The Gift of the Whale
Inuktitut name for Bowhead - Arvitt

(Inuit-Inupiaq--Arctic legend)

When the Great Spirit created this land, he made many beautiful and good things. He made the sun and moon and stars. He made the wide land, white with snow, and the mountains and the ocean. He made fish of all kinds and the many birds. He made the seals and the walrus and the great bears. Then, the Great Spirit made the Inupiaq. He had a special love for the people and showed them how to live, using everything around them.

Then, after making all this, the Great Spirit decided to make one thing more. This would be the best creation of all. The Great Spirit made this being with great care. It was the Bowhead Whale. It was, indeed, the most beautiful and the finest of the things made by the Great Spirit. As it swam, it flowed through the ocean. It sang as it went, and it was in perfect balance with everything around it.

But, the Great Spirit saw something else. He saw that the Inupiaq people needed the Bowhead Whale. Without the whale, it would be hard for them to survive. They needed to eat muktuk, the flesh of the whale, to keep warm and healthy during the long, cold nights. They needed its bones to help build their homes. They needed every part of the great whale.

So, the Great Spirit gave the Bowhead to the Inupiaq. He gave them a way to hunt it from their boats covered with walrus hide. He made a special time each spring, when the ice of the ocean would break apart to form a road where the whales could swim. In that whale road, the Open Lead, the whales would come to the surface and wait there to be struck by the harpoons of the Inupiaq. They would continue to do so every year as long as the Inupiaq showed respect to the Bowhead, as long as the Inupiaq took only what they needed in order to survive.

But, the Great Spirit decided this also.

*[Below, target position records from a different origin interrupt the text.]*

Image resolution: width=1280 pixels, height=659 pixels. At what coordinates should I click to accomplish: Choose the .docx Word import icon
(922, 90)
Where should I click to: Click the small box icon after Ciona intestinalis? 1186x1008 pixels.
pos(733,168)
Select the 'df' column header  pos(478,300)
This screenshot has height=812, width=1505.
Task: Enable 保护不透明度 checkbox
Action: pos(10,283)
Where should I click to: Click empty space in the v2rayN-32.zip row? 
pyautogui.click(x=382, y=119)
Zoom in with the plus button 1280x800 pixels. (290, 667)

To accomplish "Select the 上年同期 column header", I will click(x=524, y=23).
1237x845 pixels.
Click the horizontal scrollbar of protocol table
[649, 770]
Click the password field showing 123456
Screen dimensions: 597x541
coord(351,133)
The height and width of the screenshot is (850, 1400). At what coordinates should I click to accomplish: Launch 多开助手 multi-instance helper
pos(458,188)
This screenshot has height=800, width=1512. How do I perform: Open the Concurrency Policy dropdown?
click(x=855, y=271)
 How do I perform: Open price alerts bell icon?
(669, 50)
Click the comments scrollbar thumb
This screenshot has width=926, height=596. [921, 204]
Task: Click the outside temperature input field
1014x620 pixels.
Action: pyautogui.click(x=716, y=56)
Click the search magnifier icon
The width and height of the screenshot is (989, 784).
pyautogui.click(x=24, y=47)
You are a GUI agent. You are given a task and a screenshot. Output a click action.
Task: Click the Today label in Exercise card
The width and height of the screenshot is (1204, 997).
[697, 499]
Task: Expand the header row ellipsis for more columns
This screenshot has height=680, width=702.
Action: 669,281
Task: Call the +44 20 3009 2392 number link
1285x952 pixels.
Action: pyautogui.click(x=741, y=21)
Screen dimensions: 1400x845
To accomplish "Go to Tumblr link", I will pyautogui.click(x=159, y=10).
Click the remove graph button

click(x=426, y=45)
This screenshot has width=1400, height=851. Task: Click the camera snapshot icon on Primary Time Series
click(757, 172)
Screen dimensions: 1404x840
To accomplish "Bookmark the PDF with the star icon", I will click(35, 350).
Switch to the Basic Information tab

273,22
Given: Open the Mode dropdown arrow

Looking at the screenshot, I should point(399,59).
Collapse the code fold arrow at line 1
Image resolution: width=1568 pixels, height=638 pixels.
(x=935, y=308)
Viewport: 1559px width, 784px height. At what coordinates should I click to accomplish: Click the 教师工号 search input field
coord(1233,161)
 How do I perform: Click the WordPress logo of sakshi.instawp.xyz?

At that time each year, when the Open Lead formed, when the whales came to the surface, to be hunted, the Great Spirit made it so that a heavy cloud of thick mist would hang just above the ice, just above the heads of the whales and the Inupiaq. That thick mist would hang there between the sea and the sky.

"Though I give you permission to kill my most perfect creature," the Great Spirit said, "I do not wish to watch it."

"The People"

The Inuit-Inupiaq are the peoples of northern Alaska and Canada. Although many know them as Eskimos, they call themselves Inuit meaning "the people." Eskimo comes from a Cree word meaning "fish eaters".

The relationship between the Inupiaq and the bowhead whales goes back further than anyone can remember. These people of the arctic lands are careful observers of nature. In what has been called the most unforgiving environment in North America, the regions of the Polar ice cap, they developed a way of life that offered them material comfort and the leisure to develop a strong storytelling tradition.

Their ability to observe nature enabled them to survive in a land covered with snow and ice for most of the year. Often, their survival depended upon copying the animals that were their instructors in survival.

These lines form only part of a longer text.